Let’s see this in action, with the help of a practical example: let’s create a ubuntu image with updated & upgraded libraries, along with some necessary packages installed such as vim, net-tools, dnsutils.
A Dockerfile
to achieve this would be as follows – Save this as Dockerfile3
.
FROM ubuntu:latest
ENV DEBIAN_FRONTEND=noninteractive
RUN apt-get update -y
RUN apt-get upgrade -y
RUN apt-get install vim -y
RUN apt-get install net-tools -y
RUN apt-get install dnsutils -y
We wish to also look into the build time for this image.
The Docker daemon has an in-built capability to display the total execution time that a Dockerfile is taking.
To enable this feature, take the following steps –
- Create a
daemon.json
file with the following contents at/etc/docker/
{
"experimental": true
}
2. Execute the following command to enable the feature.
export DOCKER_BUILDKIT=1
Let’s build it and see the storage & build time.
time docker build -t devopscube/optimize:3.0 --no-cache -f Dockerfile3 .
It would display the execution times in the terminal.
time docker build -t devopscube/optimize:3.0 --no-cache -f Dockerfile3 .
[+] Building 117.1s (10/10) FINISHED
=> [internal] load build definition from Dockerfile
.
.
.
.
=> => writing image sha256:9601bcac010062c656dacacbc7c554b8ba552c7174f32fdcbd24ff9c7482a805 0.0s
=> => naming to docker.io/devopscube/optimize:3.0 0.0s
real 1m57.219s
user 0m1.062s
sys 0m0.911s
After the build is complete – the execution time comes to be 117.1 seconds.
Let’s check its size using
docker image ls
This is what we get.
devopscube/optimize 3.0 9601bcac0100 About a minute ago 227MB
So the size is 227MBs.
Let’s combine the RUN commands into a single layer & save it as Dockerfile4.
FROM ubuntu:latest
ENV DEBIAN_FRONTEND=noninteractive
RUN apt-get update -y && \
apt-get upgrade -y && \
apt-get install --no-install-recommends vim net-tools dnsutils -y
In the above RUN command, we have used --no-install-recommends
flag to disable recommended packages. It is recommended whenever you use install
in your Dockerfiles
Let’s see the storage & build time required by building it.
time docker build -t devopscube/optimize:4.0 --no-cache -f Dockerfile4 .
It would display the execution times in the terminal.
time docker build -t devopscube/optimize:0.4 --no-cache -f Dockerfile4 .
[+] Building 91.7s (6/6) FINISHED
=> [internal] load build definition from Dockerfile2 0.4s
.
.
.
=> => naming to docker.io/devopscube/optimize:4.0 0.0s
real 1m31.874s
user 0m0.884s
sys 0m0.679s
After the build is complete – the execution time comes to be 91.7 seconds.

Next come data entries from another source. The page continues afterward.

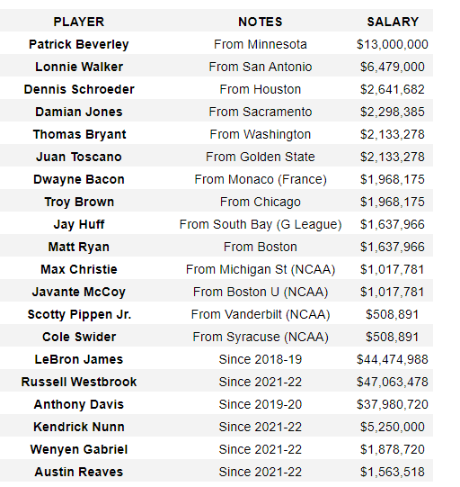The height and width of the screenshot is (487, 460).
Task: Click the NOTES column header
Action: pyautogui.click(x=261, y=22)
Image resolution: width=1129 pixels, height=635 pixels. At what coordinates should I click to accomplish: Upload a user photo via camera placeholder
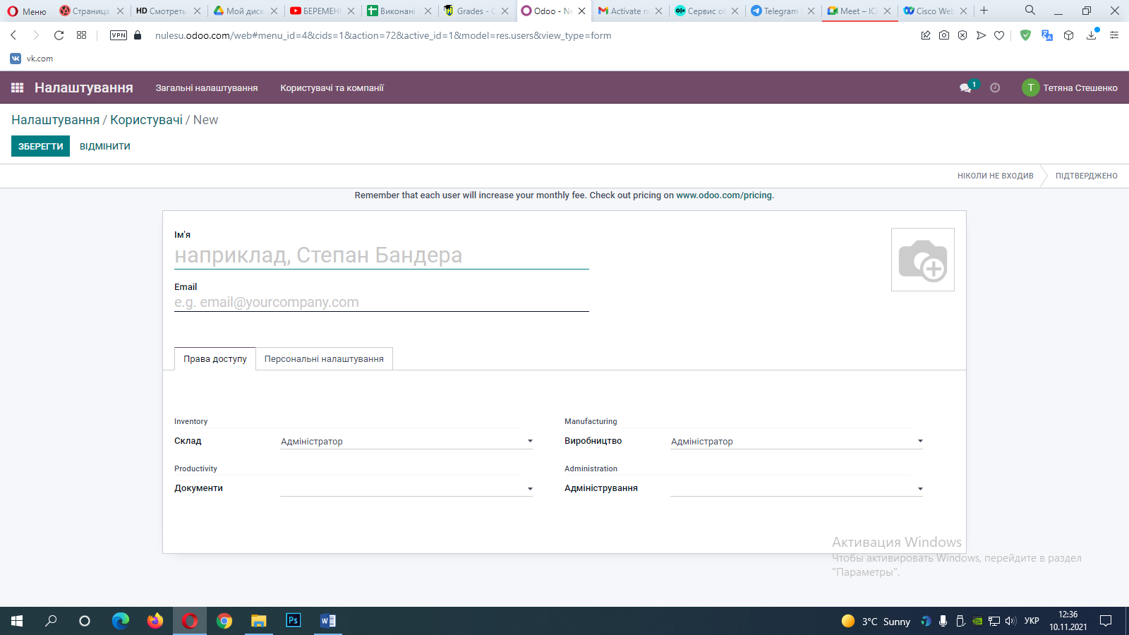tap(923, 260)
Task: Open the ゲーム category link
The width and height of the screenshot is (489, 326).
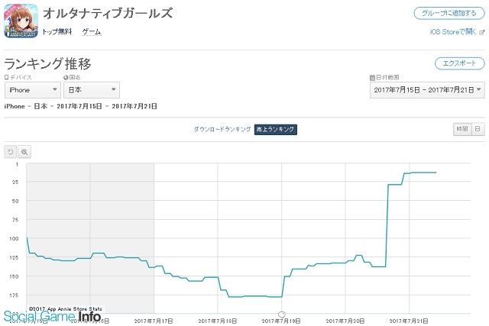Action: coord(92,32)
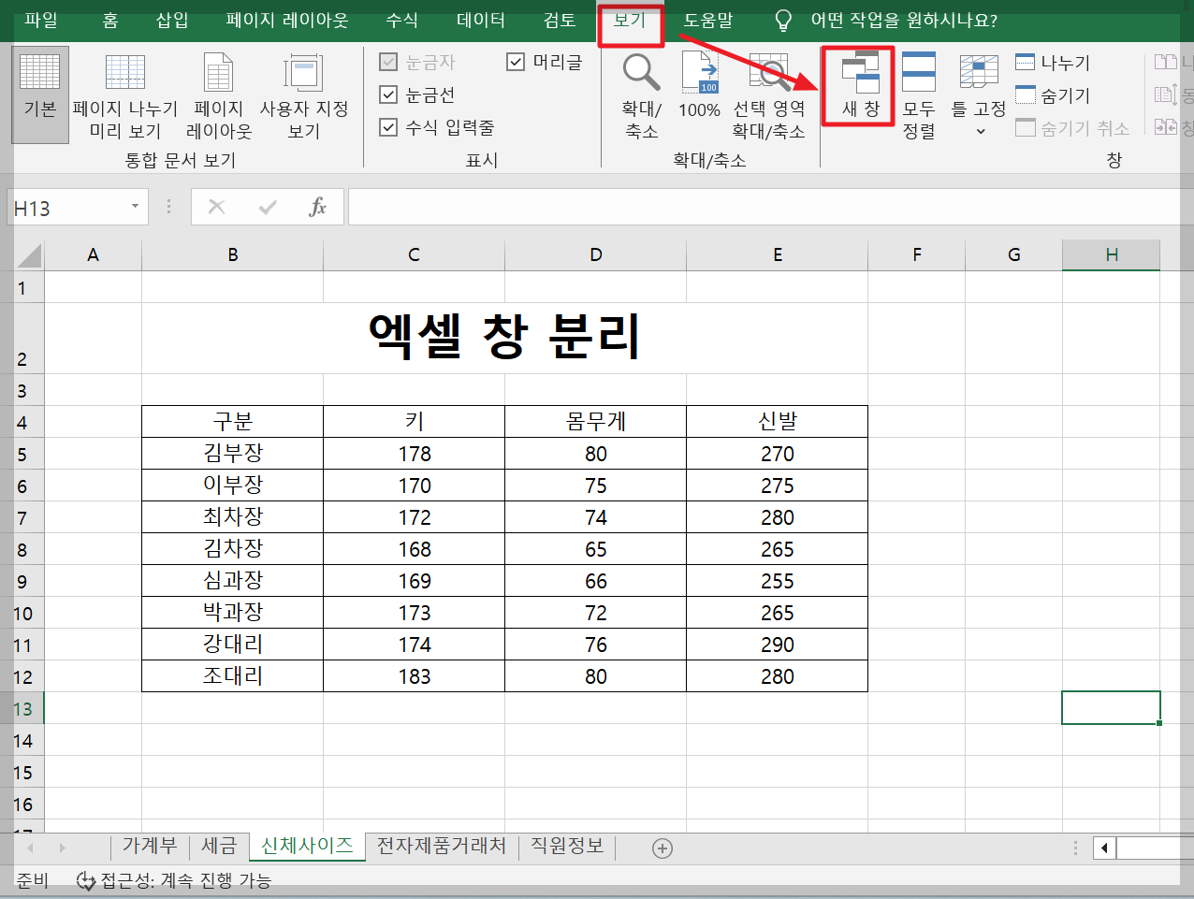Switch to 기본 (Normal) view
This screenshot has height=899, width=1194.
(x=39, y=94)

Let’s check its size using
docker image ls
This is what we get.
devopscube/optimize 4.0 37d746b976e3 42 seconds ago 216MB
So the size is 216MBs.
Using this optimization technique, the execution time was reduced from 117.1s to 91.7s & the storage size was reduced from 227MBs to 216MBs.
Method 4: Understanding Caching
Often, the same image has to be rebuilt again & again with slight modifications in code.
As Docker uses layered filesystem, each instruction creates a layer. Due to which, Docker caches the layer and can reuse it if it hasn’t changed.
Due to this concept, it’s recommended to add the lines which are used for installing dependencies & packages earlier inside the Dockerfile
– before the COPY commands.
The reason behind this is that docker would be able to cache the image with the required dependencies, and this cache can then be used in the following builds when the code gets modified.
Also, COPY
and ADD
instructions in a Dockerfile
invalidate the cache for subsequent layers. Which means, Docker will rebuild all the layers after COPY and ADD.
This means, it is recomended to add instructions that are less likely to change earlier in the Dockerfile.
For example, let’s take a look at the following two Dockerfiles.
Dockerfile 5 (Good Example)
FROM ubuntu:latest
ENV DEBIAN_FRONTEND=noninteractive
RUN apt-get update -y && \
apt-get upgrade -y && \
apt-get install -y vim net-tools dnsutils
COPY . .
Dockerfile 6 (Less Optimal Example)
FROM ubuntu:latest
ENV DEBIAN_FRONTEND=noninteractive
COPY . .
RUN apt-get update -y && \
apt-get upgrade -y && \
apt-get install -y vim net-tools dnsutils
Docker would be able to use the cache functionality better with Dockerfile5
than Dockerfile6
due to the better placement of the COPY command.
Method 5: Use Dockerignore
As a rule, only the necessary files need to be copied over the docker image.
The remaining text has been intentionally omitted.